Dataset rows:
↓

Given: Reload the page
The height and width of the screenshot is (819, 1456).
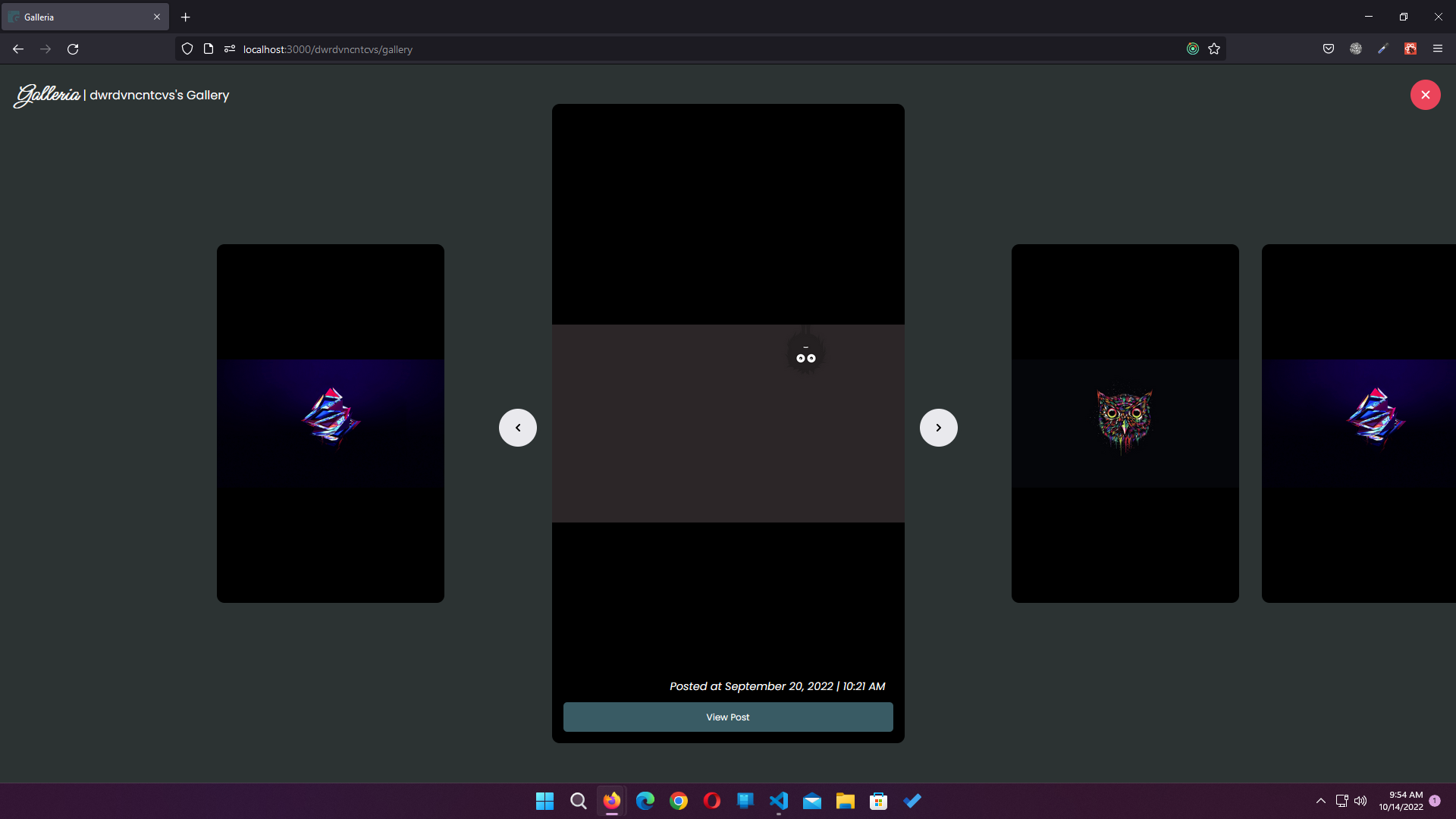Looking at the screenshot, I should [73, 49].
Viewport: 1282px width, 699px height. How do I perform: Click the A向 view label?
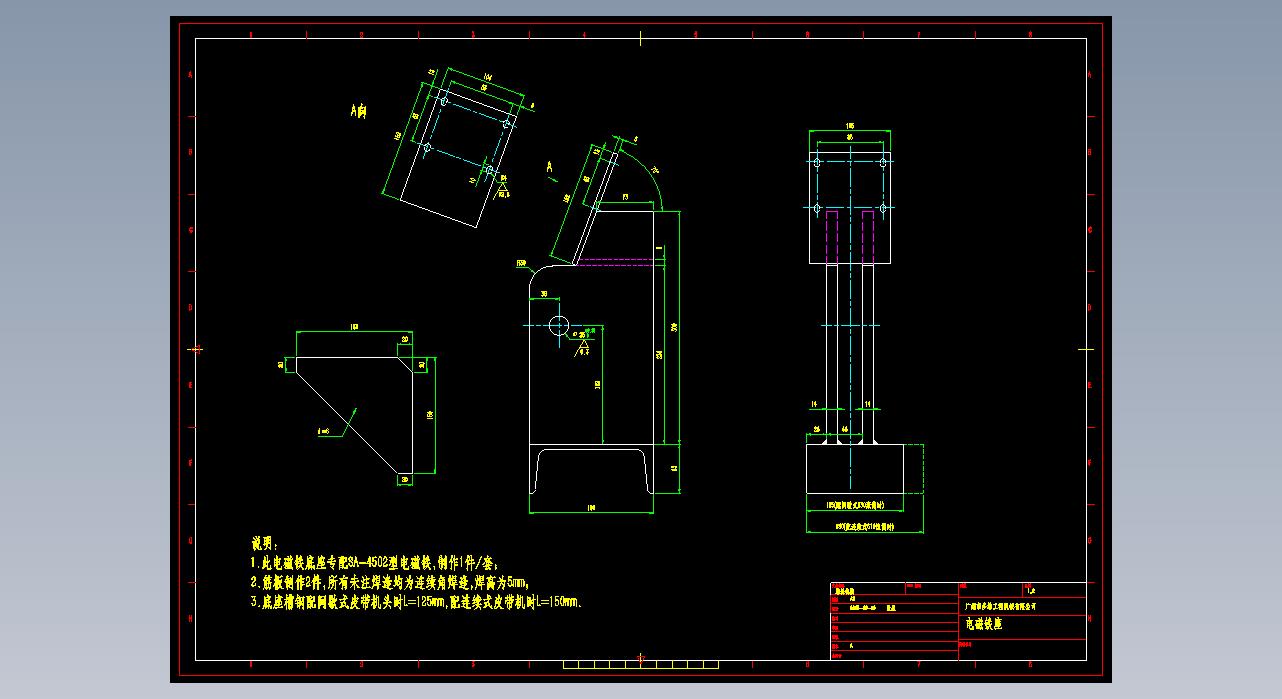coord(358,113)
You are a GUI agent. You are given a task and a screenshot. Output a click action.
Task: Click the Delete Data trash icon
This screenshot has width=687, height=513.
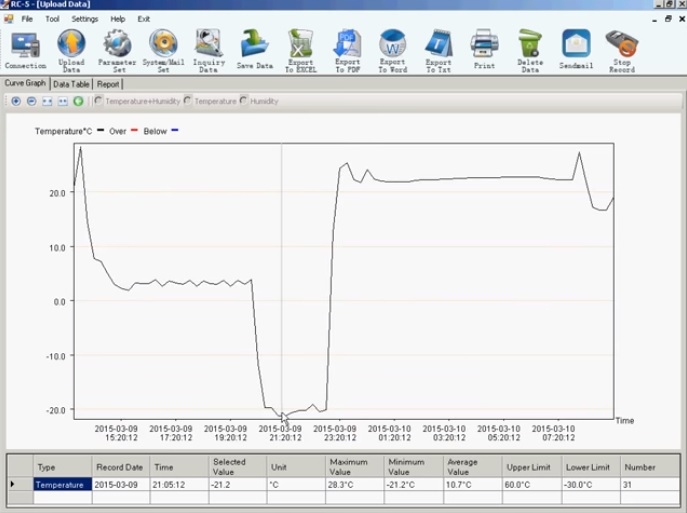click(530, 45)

↑

**WHAT YOU WILL DO:** Print the rows above verbatim, leaving out the pictures.

**REPLY TO THE TASK:**
Given: Reload the page
The height and width of the screenshot is (819, 1456).
Looking at the screenshot, I should [73, 49].
Viewport: 1282px width, 699px height. How do I perform: Click the A向 view label?
coord(358,113)
You are a GUI agent. You are given a task and a screenshot. Output a click action.
Task: Click the Delete Data trash icon
This screenshot has width=687, height=513.
click(530, 45)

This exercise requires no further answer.